Tuesday, November 3, 2020

Nanhai No 1


A unique diamond and gold deposit has been located near the Arctic coast, about 155 kilometres southeast of Kugluktuk in Nunavut. The deposit bears "striking" similarities to the world's largest, most dominant source of gold, the Witwatersrand Goldfields in South Africa. Rocks are 2.85b years old. Conglomerate samples contained diamonds.

Your author was north for the construction of the Tahera Jericho Diamond Mine.
In April 2019 Silver Range collected a panel sample of the TRC that returned assay results of 36.3 (g/t) gold.
In 1997 geologist Valerie Jackson collected samples from the Tree River Conglomerate 3.1 km NW of Cracker Lake. Tree River Conglomerate is an Archean metasedimentary rock unit in the Anialik Greenstone Belt within the Kitikmeot Region of Nunavut.
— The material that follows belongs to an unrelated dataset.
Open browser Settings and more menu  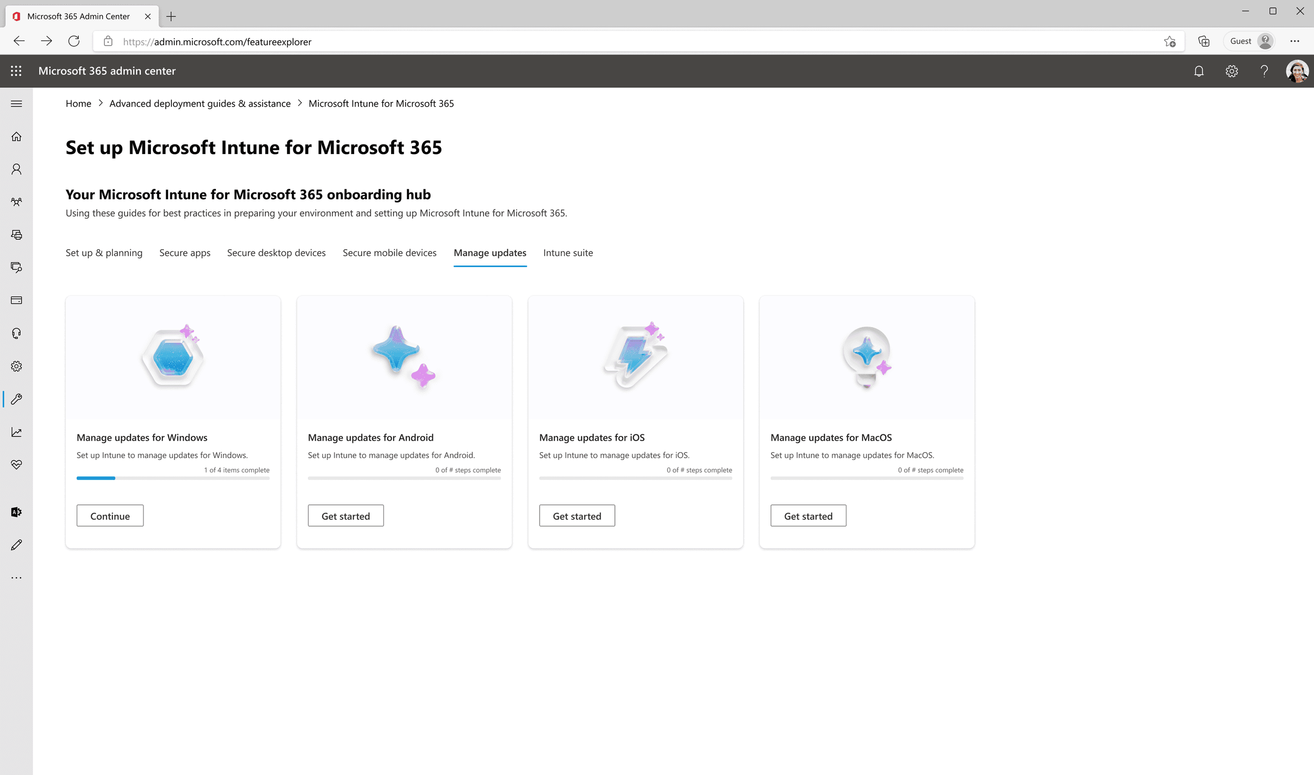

The known exposures of the TRC are on permits staked on Silver Range's (SNG.v) Tree River Property and on adjacent Inuit Owned Lands. Parcel CO-69.
The samples were processed to recover zircons and very unexpectedly yielded three diamonds. The discovery wasn't verified until recently.
TRC contains “abundant” pyrite and is anomalous for high-grade gold.
"Pearson remembers the precise moment about a year later, when the council's Cristiana Mircea, who visits Edmonton to teach Diamond Exploration Research Training School (DERTS) students about diamond indicator mineral identification, matter-of-factly told him the sample produced three diamonds.

"My jaw hit the floor," said Pearson. "Normally people would take hundreds of kilograms, if not tons of samples, to try and find that many diamonds. We managed to find diamonds in 15 kilos of rock that we sampled with a sledgehammer on a surface outcrop."